Dass sich der Aufschlaghüne Zverev immer häufiger den Titelspielen nähert - er steht in Paris zum dritten Mal im Halbfinale eines Grand Slams - ist auf einen Reifeprozess zurückzuführen. Er hat erst mit zunehmender Erfahrung gelernt, den Druck vor Majorturnieren richtig zu kanalisieren. „Ich habe mir selbst Steine in den Weg gelegt. In gewisser Weise war ich nicht auf dem Niveau wie bei anderen Turnieren“, sagte Zverev: „Ich war sehr ungeduldig mit mir selbst.“

Bei den French Open gelingt ihm bislang der Spagat aus hoher sportlicher Erwartung und der nötigen mentalen Lockerheit. Sein Auftreten auf dem Platz macht Eindruck. „Er ist ein cooler Spieler, er zeigt nicht groß Emotionen nach außen, auch wenn er mal nicht so gut spielt. Er bleibt eigentlich immer gleich und das schüchtert ein“, sagte Becker, der auch Zverevs starke Physis hervorhob. Ein Paket, dass Tsitsipas aber ebenso vorweisen kann.
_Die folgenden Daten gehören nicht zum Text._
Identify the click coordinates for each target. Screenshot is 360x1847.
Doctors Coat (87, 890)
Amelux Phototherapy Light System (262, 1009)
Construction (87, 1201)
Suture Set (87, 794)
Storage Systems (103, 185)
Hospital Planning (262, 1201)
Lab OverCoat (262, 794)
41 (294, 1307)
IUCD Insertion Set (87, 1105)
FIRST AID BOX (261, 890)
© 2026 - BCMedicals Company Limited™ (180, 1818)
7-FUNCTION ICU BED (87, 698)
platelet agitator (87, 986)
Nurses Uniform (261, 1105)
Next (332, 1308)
Und der Grieche ist im Turnierverlauf auch schon stärker auf die Probe gestellt worden als sein norddeutscher Widersacher. Der 22-Jährige besiegte im Viertelfinale den Weltranglistenzweiten Daniil Medwedew in drei Sätzen, zuvor hatte er schon die Nummer zwölf des Turniers, Pablo Carreno Busta, geschlagen. 

Tsitsipas wird von seinem Vater Apostolos trainiert, seine Mutter Julia, eine Russin, stand 1990 auf Rang 194 der WTA-Weltrangliste. Sein Großvater Sergei Salnikow gewann mit der russischen Fußball-Nationalmannschaft beim olympischen Turnier 1956 die Goldmedaille. Seit 2015 trainiert er in Nizza an der Akademie des französischen Startrainers Patrick Mouratoglou, der auch Serena Williams coacht. Dort wurde Tsitsipas zur Nummer 1 der Junioren-Weltrangliste aufgebaut.

2017 debütierte er auf der ATP-Tour. Inzwischen stehen drei gewonnene ATP-Turniere auf seiner Liste. Zuletzt siegte er in Lyon. Er fühlt sich wohl auf Sand, setzte mit dem Masters-Sieg in Monte Carlo und dem Erreichen des Finales von Barcelona, das er nach einem Matchball dann doch noch gegen Rafael Nadal verlor, starke Zeichen. Auch in Rom unterlag er Novak Djokovic nur knapp.  „Ich habe aus diesen Matches gelernt, dass ich noch aggressiver spielen und härter kämpfen muss. Ich muss mehr Glaube an meine eigenen Fähigkeiten haben“, sagte Tsitsipas.

Zverev stand in Paris noch kein gesetzter Profi gegenüber. Bislang hat er alle neun Aufeinandertreffen mit Top-10-Spielern bei Grand-Slam-Turnieren verloren. „Dann wird es ja mal Zeit, dass er diese Bilanz verbessert“, sagte Becker. Vermutlich denkt Zverev dasselbe.